If you are not big enough to have a law department look at this, you don't need to worry so much about a weblog.
I'm currently thinking with a blue security mindset. I'm currently wondering if there is a difference between tracking an abstract attacker of my network, and tracking a person attacking my network.
Put in a blunt way - Looking at my logs, I am not trying to identify Mr William Butterscotch living at 22nd tower street, third floor, second door on the right. I'm trying to figure out if a set of IPs is actively scanning or ddos'ing my systems. Especially because these IPs might actually not be connected to any human at all - think of botnets just roaming the ipv4 space.
But what counts as "can be tied"? Does asking the ISP that owns the address count? What about correlating with logs from other services you have access to?
If the police can tie the IP to a person, then it "can be tied". Some courts decided before GDPR that IP addresses can't convincingly be enough to tie a person to a crime committed with that IP address, but that is not to say it isn't PII, or can't be tied to a person.

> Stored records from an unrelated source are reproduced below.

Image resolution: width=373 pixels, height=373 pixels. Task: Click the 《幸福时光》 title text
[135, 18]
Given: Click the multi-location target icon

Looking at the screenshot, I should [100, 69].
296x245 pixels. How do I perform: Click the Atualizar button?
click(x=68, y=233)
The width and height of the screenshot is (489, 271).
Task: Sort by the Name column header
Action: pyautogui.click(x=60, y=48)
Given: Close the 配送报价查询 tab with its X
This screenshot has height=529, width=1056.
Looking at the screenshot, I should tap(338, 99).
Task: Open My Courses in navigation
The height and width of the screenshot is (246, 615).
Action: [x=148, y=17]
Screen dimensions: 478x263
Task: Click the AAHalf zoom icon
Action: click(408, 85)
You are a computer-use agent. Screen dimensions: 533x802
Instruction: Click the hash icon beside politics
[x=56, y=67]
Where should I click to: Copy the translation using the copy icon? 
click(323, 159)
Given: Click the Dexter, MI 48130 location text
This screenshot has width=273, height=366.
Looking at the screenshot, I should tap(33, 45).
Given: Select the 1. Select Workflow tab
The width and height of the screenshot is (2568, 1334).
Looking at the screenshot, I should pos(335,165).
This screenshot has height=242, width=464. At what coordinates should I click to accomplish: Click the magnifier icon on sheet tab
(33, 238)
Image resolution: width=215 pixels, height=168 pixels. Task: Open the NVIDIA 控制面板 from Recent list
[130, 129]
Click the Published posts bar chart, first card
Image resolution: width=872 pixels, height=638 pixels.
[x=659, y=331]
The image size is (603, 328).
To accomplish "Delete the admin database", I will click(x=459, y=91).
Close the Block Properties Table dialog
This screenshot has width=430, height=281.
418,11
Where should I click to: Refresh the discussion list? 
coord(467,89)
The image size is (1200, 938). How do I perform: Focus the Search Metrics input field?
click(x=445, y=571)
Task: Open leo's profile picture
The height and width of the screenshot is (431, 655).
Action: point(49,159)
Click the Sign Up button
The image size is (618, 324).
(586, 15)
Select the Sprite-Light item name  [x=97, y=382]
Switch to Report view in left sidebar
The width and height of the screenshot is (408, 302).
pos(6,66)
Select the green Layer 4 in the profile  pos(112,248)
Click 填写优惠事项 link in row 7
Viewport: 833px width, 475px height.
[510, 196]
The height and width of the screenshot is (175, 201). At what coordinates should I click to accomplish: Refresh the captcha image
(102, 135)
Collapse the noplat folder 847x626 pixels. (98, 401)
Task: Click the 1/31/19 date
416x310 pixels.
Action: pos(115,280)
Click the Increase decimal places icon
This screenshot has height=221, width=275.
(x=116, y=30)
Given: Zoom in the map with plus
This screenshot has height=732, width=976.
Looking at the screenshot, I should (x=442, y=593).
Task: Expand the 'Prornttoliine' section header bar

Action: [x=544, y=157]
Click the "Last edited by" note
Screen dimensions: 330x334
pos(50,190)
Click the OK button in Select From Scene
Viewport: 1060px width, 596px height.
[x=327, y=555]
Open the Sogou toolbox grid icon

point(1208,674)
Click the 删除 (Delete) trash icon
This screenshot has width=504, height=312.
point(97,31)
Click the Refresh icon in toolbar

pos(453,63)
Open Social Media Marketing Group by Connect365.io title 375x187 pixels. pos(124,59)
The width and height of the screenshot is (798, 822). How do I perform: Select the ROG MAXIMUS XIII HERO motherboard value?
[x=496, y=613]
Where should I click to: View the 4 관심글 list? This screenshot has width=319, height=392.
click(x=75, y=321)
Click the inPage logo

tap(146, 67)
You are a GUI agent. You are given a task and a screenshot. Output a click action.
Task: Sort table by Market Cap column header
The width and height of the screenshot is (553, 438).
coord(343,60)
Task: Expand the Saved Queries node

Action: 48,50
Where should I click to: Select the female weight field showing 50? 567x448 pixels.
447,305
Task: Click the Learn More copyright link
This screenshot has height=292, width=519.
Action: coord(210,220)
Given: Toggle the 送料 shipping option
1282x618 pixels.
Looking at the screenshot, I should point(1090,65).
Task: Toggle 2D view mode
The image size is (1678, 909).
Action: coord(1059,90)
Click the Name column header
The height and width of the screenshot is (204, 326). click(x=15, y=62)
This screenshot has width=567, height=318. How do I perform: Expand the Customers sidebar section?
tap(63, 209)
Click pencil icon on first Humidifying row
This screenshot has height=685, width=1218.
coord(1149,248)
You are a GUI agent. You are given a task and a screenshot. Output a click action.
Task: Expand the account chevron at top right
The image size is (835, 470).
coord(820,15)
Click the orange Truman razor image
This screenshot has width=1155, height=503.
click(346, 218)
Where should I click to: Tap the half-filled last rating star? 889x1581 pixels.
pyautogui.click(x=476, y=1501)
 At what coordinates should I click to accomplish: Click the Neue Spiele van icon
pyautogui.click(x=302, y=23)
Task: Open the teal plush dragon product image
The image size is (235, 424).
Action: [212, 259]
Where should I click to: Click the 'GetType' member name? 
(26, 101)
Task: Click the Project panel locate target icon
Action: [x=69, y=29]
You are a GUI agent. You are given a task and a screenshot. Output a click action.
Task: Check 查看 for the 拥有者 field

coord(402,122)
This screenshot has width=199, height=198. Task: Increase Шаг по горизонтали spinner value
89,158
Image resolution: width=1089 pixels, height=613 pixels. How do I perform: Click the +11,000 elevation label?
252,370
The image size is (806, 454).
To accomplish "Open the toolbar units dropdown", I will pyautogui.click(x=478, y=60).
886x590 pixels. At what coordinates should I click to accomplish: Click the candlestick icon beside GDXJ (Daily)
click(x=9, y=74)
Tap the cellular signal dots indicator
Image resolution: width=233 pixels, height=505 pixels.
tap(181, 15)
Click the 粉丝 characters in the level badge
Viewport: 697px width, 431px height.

I'm assuming here that the changes are GDPR compliant (given the large army of lawyers working for Google).
If they are, all this brouhaha is from the technophile echo chamber of opinions. The average joe gives a rat's ass for this, as evident from all the non-noise coming out of the regular world. Techonopiles have made an art of outrage - typing on their $3000 laptop or $1300 iPhones built by slave-grinded employees toiling 16 hour days in China - NO HN COMMENTING ALLOWED AT WORK FOR THEM, BTW
Please go use FF & pretend to have privacy online or be better humans. Mozilla - the world leader in disappearing money [1]. Does it really take $225M to build & maintain the quantum browser? And why $135M for 'marketing'?
Google is going back to China but this time they are requiring user's to sign in to their browser to be identified to search -- to tie their phone number to their account
Yet, the same exact thing just happened world wide in Chrome 69.
I see a lot of comments on HN and other sites which could be summarized as whatabout-ism or defending the changes on the premise that "I know someone|people that will welcome this change."
The problem is that I can't help shaking the feeling that those comments are either written by people who do not consider privacy to be a right, or fail to understand GDPR, or are Google paid shills / fanatics.
Ultimately the changes represent dark patterns and I fear the worst is yet to come for the darling browser of the web. Someone somewhere at Google made the decision to turn Google Chrome in to AOL v2.
I take solace in the fact that AOL's walled garden approach ultimately failed.
I really expect this change to push a lot of people away from Chrome, and frankly I wouldn't be surprised if it started opening up more antitrust possibilities due to how they're using their browser to give their services special functionality others can't get.